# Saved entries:

________________________________________

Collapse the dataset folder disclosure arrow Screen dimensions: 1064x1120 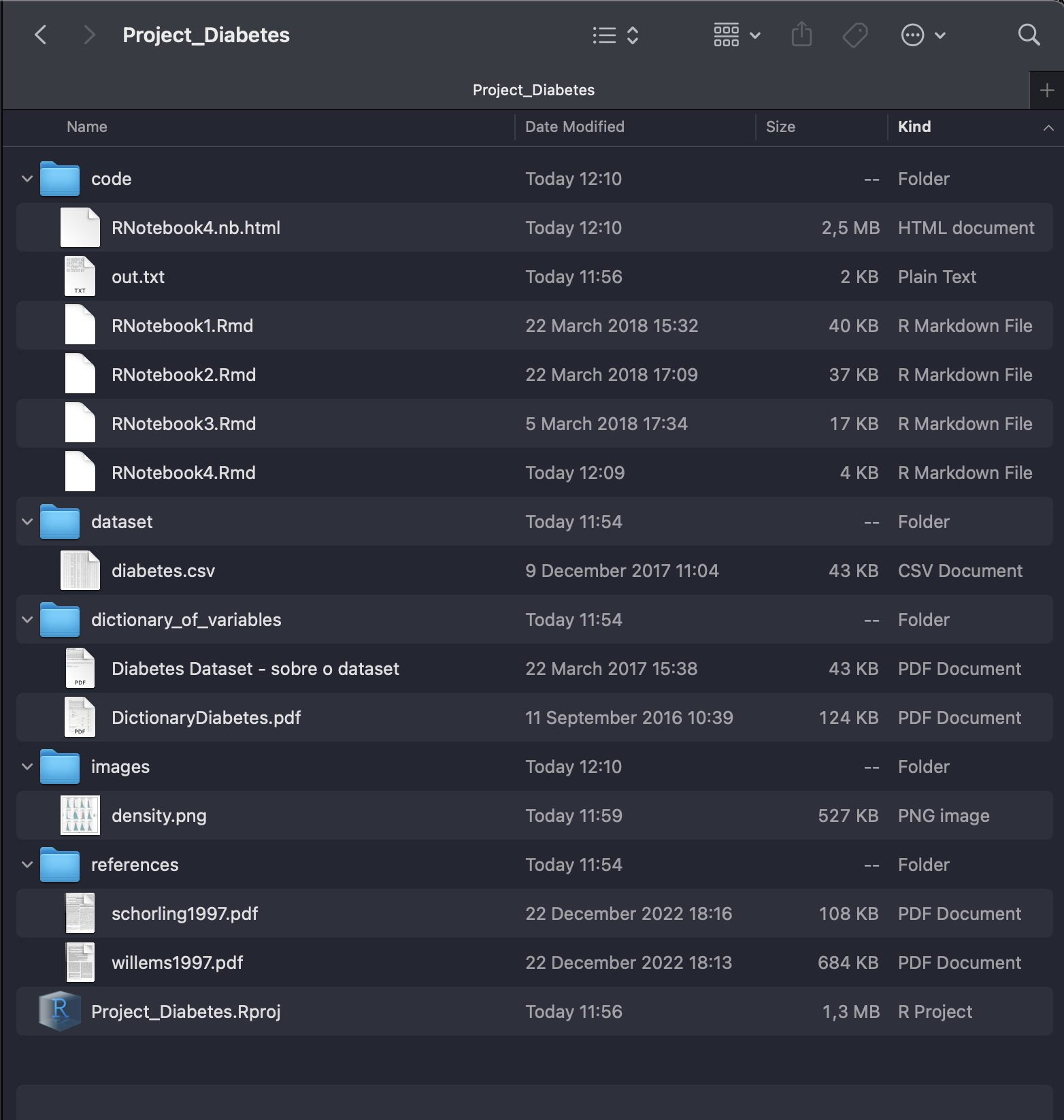click(x=27, y=522)
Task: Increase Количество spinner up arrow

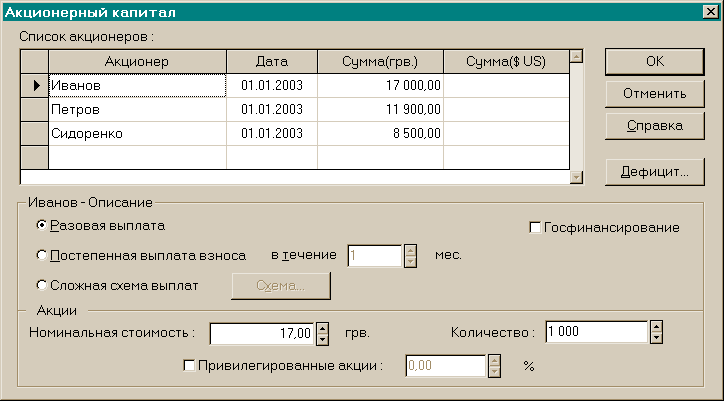Action: click(x=656, y=326)
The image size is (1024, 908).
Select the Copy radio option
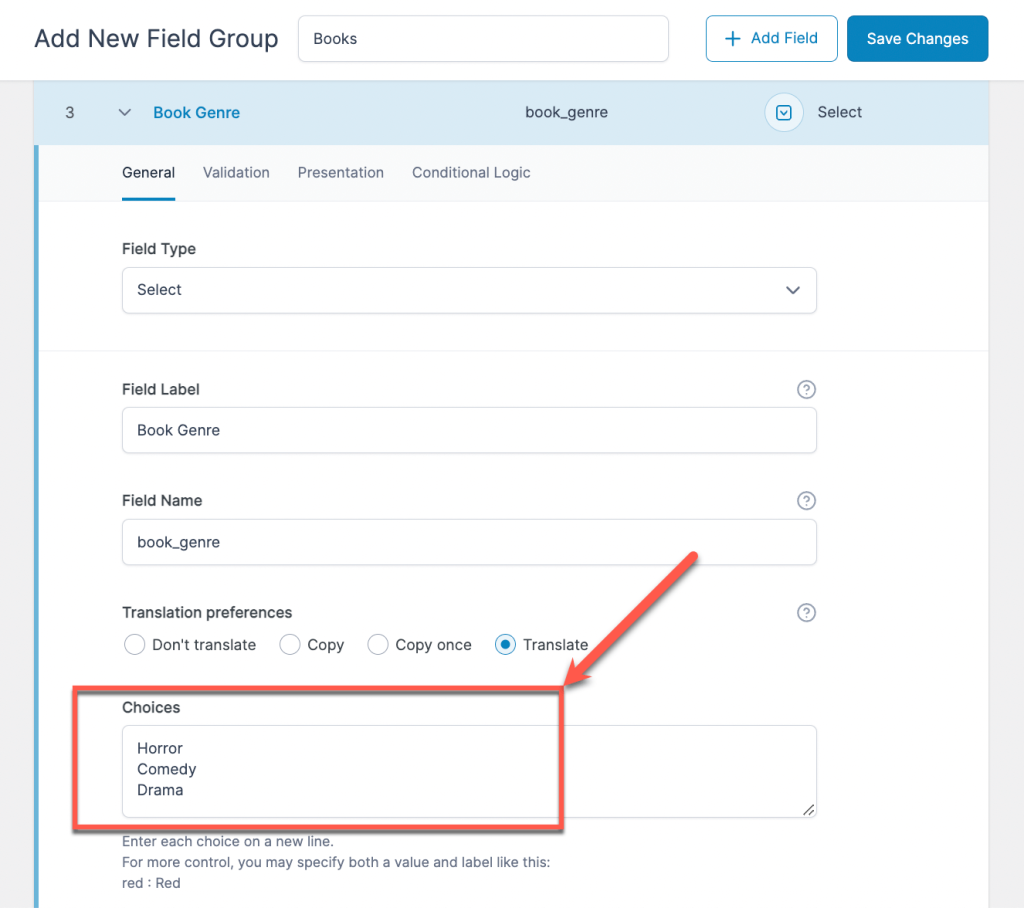tap(289, 644)
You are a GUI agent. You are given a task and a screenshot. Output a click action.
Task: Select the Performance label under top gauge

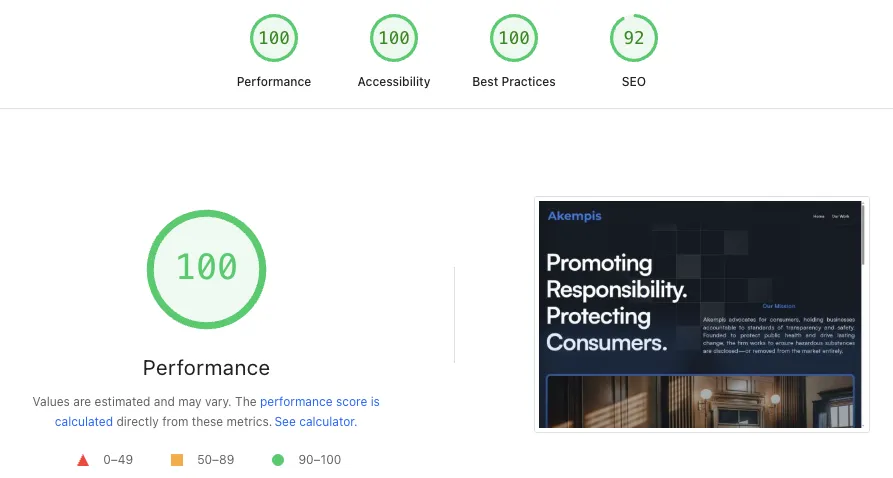click(274, 82)
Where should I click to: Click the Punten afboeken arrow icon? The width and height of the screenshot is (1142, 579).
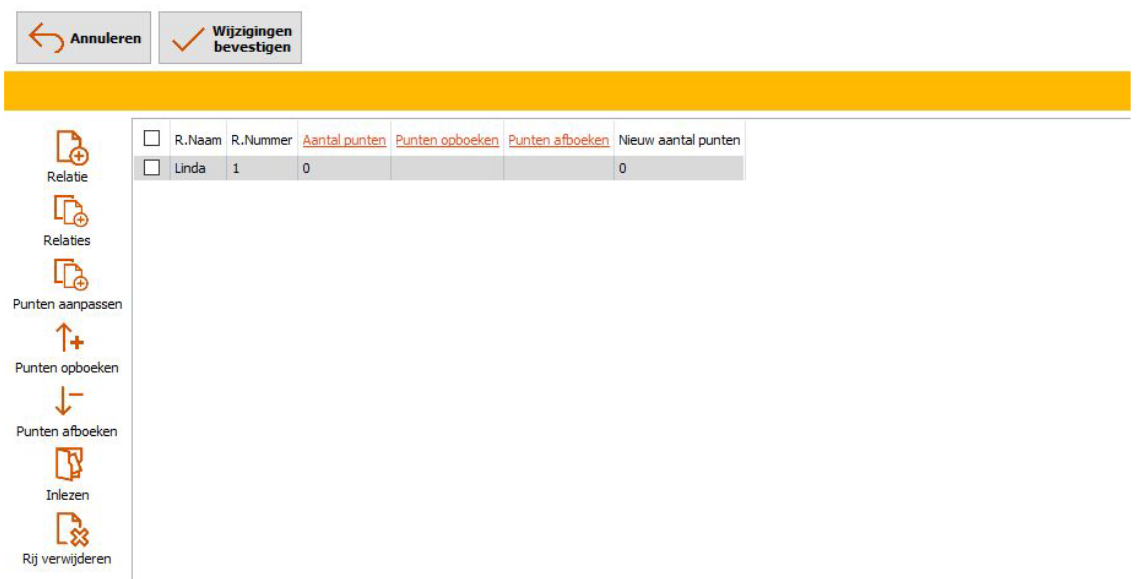click(68, 403)
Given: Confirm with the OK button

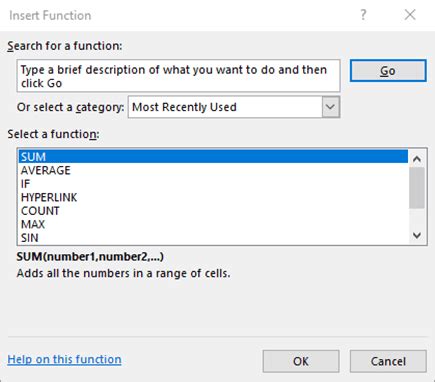Looking at the screenshot, I should point(301,361).
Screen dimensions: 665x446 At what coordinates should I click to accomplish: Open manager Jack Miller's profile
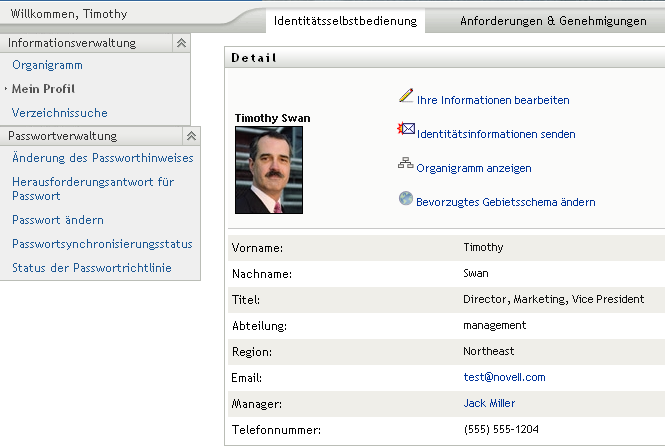point(489,403)
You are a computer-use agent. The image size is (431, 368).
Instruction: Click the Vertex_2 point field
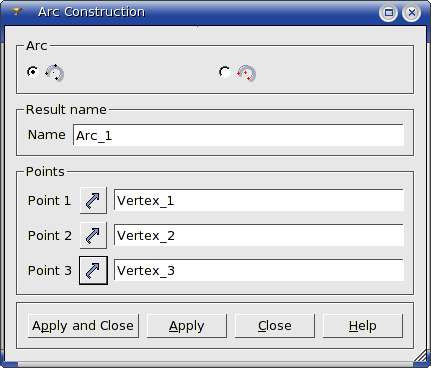pyautogui.click(x=259, y=235)
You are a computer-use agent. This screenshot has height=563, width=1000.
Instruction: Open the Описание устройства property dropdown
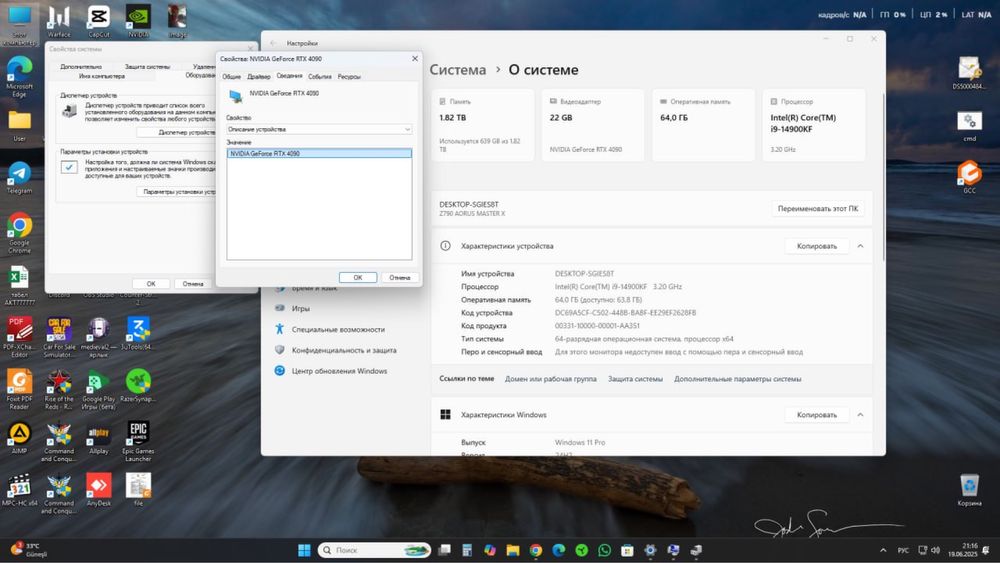(319, 129)
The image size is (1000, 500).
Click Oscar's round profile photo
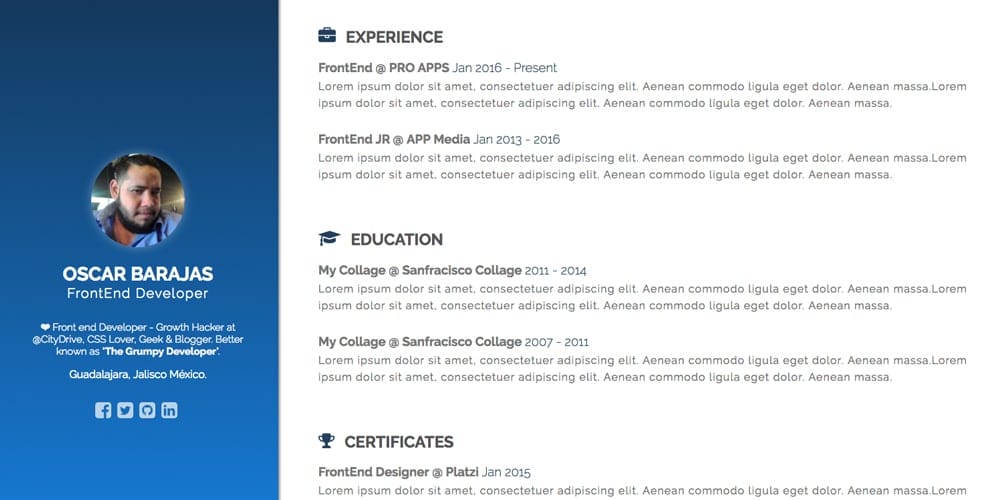[138, 199]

________________________________________

# DIRECTIONS FOR THIS TASK:
Copy the final stretch of the entries exactly: the line containing "You are a computer-use agent. The" and every line after it through the last. Include no pictures and nothing more.

# YOUR SOLUTION:
You are a computer-use agent. The image size is (431, 368).
Instruction: Click the Vertex_2 point field
pyautogui.click(x=259, y=235)
You are a computer-use agent. This screenshot has height=563, width=1000.
Instruction: Open the Описание устройства property dropdown
(319, 129)
The image size is (1000, 500).
Click Oscar's round profile photo
[138, 199]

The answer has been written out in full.